Posted by ATEFred on 03 December 2013 - 09:20 AM

Thanks for your reply Zaoshi!!


So, its a good idea to write a 'wrapper' layer to graphics API if you want to write a cross platform game engine... right? smile.png

Someone who use Playstation SDK and/or some 'Nintendo SDK'  may share some knowledge?? 

Thanks!! biggrin.png


yeah, you want to have your own wrapper around the different graphics apis (libgcm for ps3, libgnm for ps4, dx11, dx for xbob, ogl, etc.)
Coming up with the right level of abstraction can take some time, you need to learn the differences in between the APIs pretty well to get it right, but overall not too difficult. 

As Zaoshi mentioned, the constructs are pretty similar in between all major graphics apis. Some things are still a touch different such as constant management (gles2 vs dx11 /ogl3+ vs consoles), console graphics apis also usually expose alot more than is typically available on pc through dx and ogl.

#5101362 Many dispatch calls vs. higher ThreadGroupCount

Posted by ATEFred on 14 October 2013 - 01:35 PM

Thank you for the reply.


Yep I know about the thread group size. But for example if your shader is configured so that you have [numthreads(64, 1, 1)] as thread group size you could dispatch(1,1,1) (one) of that group and still have a full 64 threads running. As far as I know you should always run a multiple of 64.


So, if we take my first example again:

ID3D11DeviceContext::Dispatch(10,1,1); // dispatches 10 x 64 threads -> 640
for(int i = 0; i < 10; i++)
  ID3D11DeviceContext::Dispatch(1,1,1); // dispatches 10 x 64 threads -> 640

Lets say I am forced to use the second "solution" for some complicated reason. I wonder how much worse it will be. Or what other disadvantage I would have.

if you only have one thread group, whatever it's size, you will probably run into issues when the GPU stalls it's execution waiting for mem fetches / whatever. Typically it would then just start working on another warp/wavefront, and get back to the original one once the data was ready and it's current group stalled for some reason.

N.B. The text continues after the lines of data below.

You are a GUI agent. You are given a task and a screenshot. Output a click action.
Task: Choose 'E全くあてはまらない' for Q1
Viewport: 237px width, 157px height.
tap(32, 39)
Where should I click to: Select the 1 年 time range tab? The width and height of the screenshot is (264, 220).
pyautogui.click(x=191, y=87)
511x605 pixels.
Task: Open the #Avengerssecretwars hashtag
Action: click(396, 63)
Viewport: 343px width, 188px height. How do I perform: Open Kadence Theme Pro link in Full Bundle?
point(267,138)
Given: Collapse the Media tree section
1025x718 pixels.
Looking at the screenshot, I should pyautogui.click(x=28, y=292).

If you dispatch many groups one by one, there is no guarantee that they will run in parallel and allow the GPU to jump in between. ( In fact, I am pretty sure than on current PC gpus you are guaranteed that they won't ).

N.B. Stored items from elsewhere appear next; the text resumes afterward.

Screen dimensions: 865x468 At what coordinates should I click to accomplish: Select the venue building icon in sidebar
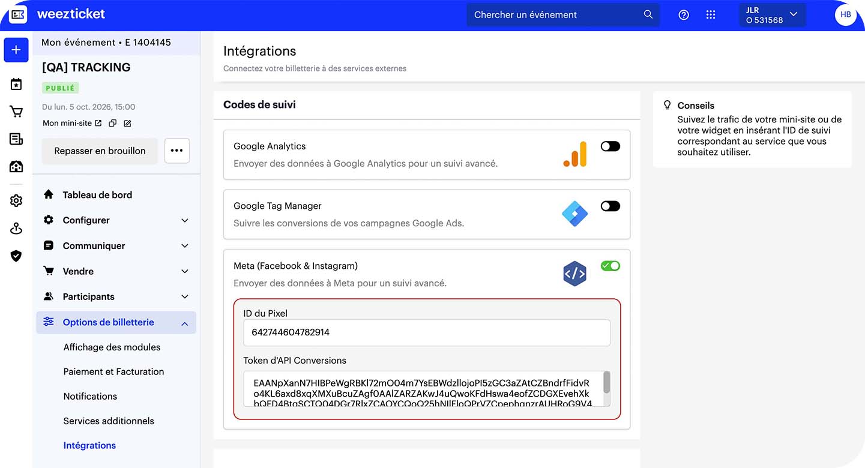pos(16,166)
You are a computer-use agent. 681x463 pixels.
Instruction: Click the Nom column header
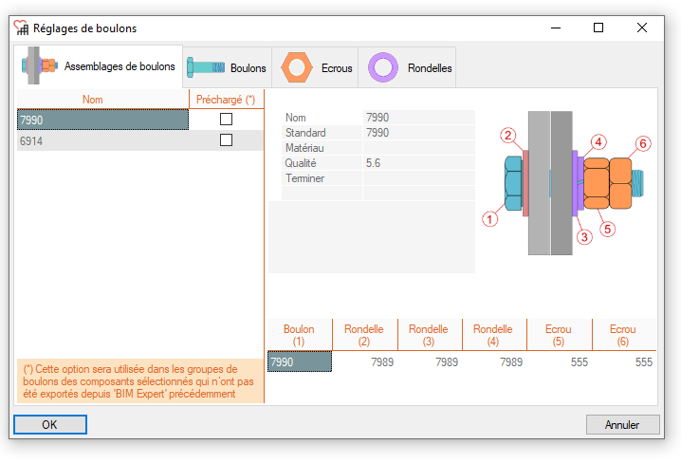click(93, 100)
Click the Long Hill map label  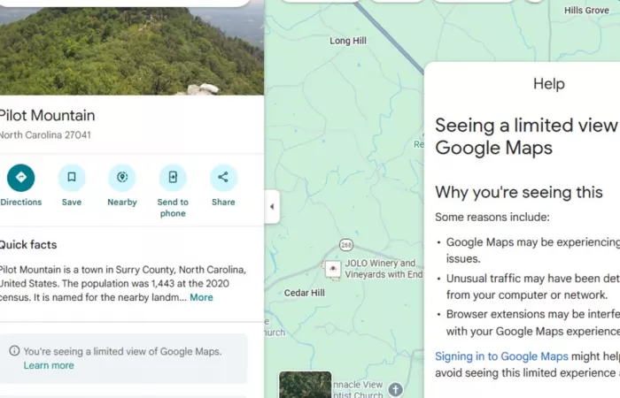click(x=347, y=42)
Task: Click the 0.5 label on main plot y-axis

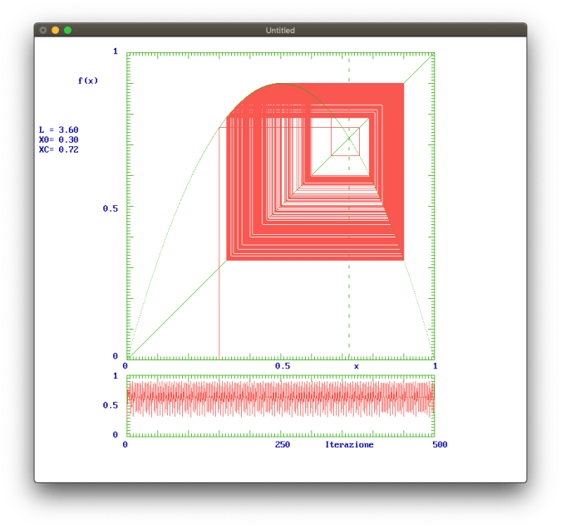Action: [110, 208]
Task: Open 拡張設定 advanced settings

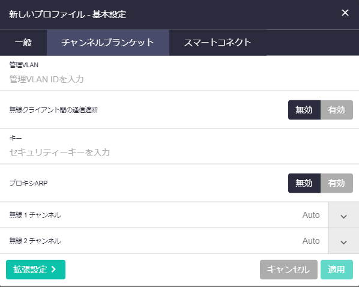Action: (x=35, y=270)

#5093732 Stippled Deferred Translucency

Posted by ATEFred on 13 September 2013 - 02:15 AM

That's similar to clustered shading, but instead of storing a list of lights per cell/texel in the volume, you're storing the (approximate) radiance at that location. I was thinking of using something similar for things where approximate lighting is ok, like smoke particles. Does it work well for you in these cases?

BTW, if you stored the light in each cell as SH, you could extract the dominant light direction and colour from this representation, and use it for some fake specular highlights ;)


That's pretty much it. It works really well for particles and fog with the single directionless approximated value, and it's lightning fast, once it is generated. I'll have to get a video capture done at some point.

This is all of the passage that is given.